L'écrivaine bélarusse Svetlana Alexievitch est la quatorzième femme à remporter le Nobel depuis sa création en 1901. [(C) Maxim Malinovsky / AFP/Archives]

Ancienne journaliste, la Bélarusse Svetlana Alexievitch a reçu jeudi le prix Nobel 2015 de littérature, succédant au romancier français Patrick Modiano. Portrait d’une femme à l'origine de livres poignants traduits en plusieurs langues dans le monde entier.

 

Des livres autour de thèmes forts comme l'Afghanistan ou le drame de Tchernobyl

Née en 1948 en Ukraine et fille d’instituteurs de campagne, Svetlana Alexievitch s’est notamment intéressée à la catastrophe nucléaire de Tchernobyl et à la guerre en Afghanistan. Ses livres ont été interdits dans son pays qui ne lui pardonne pas le portrait d'un "homo sovieticus" incapable d'être libre. Les ouvrages ont fait l’objet de nombreux spectacles mis en scène en France et en Allemagne. "La Fin de l'homme rouge ou le temps du désenchantement", traduit dans la langue de Molière, a reçu le prix Médicis de l’Essai en 2013.

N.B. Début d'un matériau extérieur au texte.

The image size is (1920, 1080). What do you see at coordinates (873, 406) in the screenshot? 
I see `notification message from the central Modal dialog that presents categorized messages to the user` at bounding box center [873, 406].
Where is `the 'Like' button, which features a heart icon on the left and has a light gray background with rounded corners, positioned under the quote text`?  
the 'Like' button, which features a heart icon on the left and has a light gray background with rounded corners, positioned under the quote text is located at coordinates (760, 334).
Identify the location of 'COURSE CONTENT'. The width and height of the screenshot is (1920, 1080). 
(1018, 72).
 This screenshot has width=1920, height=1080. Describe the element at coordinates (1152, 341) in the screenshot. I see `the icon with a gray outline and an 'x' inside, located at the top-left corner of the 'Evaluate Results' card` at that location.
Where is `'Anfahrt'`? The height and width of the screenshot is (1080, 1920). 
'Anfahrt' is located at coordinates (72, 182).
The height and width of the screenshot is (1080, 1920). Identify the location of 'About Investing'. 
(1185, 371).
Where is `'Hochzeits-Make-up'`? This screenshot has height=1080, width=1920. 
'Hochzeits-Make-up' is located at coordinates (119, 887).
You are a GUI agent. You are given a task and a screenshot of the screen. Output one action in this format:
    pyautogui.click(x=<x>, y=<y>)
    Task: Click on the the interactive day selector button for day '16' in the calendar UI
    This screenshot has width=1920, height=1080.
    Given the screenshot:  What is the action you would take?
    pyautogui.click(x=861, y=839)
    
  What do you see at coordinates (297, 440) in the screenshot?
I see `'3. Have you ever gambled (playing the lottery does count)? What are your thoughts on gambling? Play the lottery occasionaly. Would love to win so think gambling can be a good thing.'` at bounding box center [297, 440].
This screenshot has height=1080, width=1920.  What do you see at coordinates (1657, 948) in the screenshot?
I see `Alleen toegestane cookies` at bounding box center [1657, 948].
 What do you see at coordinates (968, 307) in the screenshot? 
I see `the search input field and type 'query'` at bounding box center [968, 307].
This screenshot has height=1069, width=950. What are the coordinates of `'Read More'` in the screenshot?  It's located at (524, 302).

L’auteur dresse un portrait sans concession mais non sans compassion de l'"homo sovieticus", plus de 20 ans après l'implosion de l'Empire soviétique. "Je connais cet "homme rouge", c'est moi, les gens qui m'entourent, mes parents", déclarait-elle au magazine russe Ogoniok il y a deux ans. Elle ajoutait " qu’aujourd’hui l'Ukraine est un exemple pour tous. Ce désir de rompre complètement avec le passé est digne de respect. (…) Je pense que l'Empire n'a pas encore disparu. Et personnellement, j'ai le sentiment inquiétant qu'il ne disparaîtra pas sans que le sang coule. »
 

Elle crée le débat autour de la femme soviétique

Très vite, elle commence à enregistrer sur son magnétophone les récits de femmes qui ont combattu pendant la Seconde guerre mondiale et en tire son premier roman: "La guerre n'a pas un visage de femme". "Tout ce que nous savions sur la guerre avait été raconté par les hommes (...) Pourquoi les femmes qui ont tenu bon dans ce monde totalement masculin n'ont-elles jamais défendu leur histoire, leurs mots et leurs sentiments?", se demandait-elle. Accusé de "briser l'image héroïque de la femme soviétique", le livre n'est édité qu'en 1985, à l'époque de la Perestroïka, mais il rend Svetlana Alexievitch immédiatement célèbre en URSS et à l'étranger.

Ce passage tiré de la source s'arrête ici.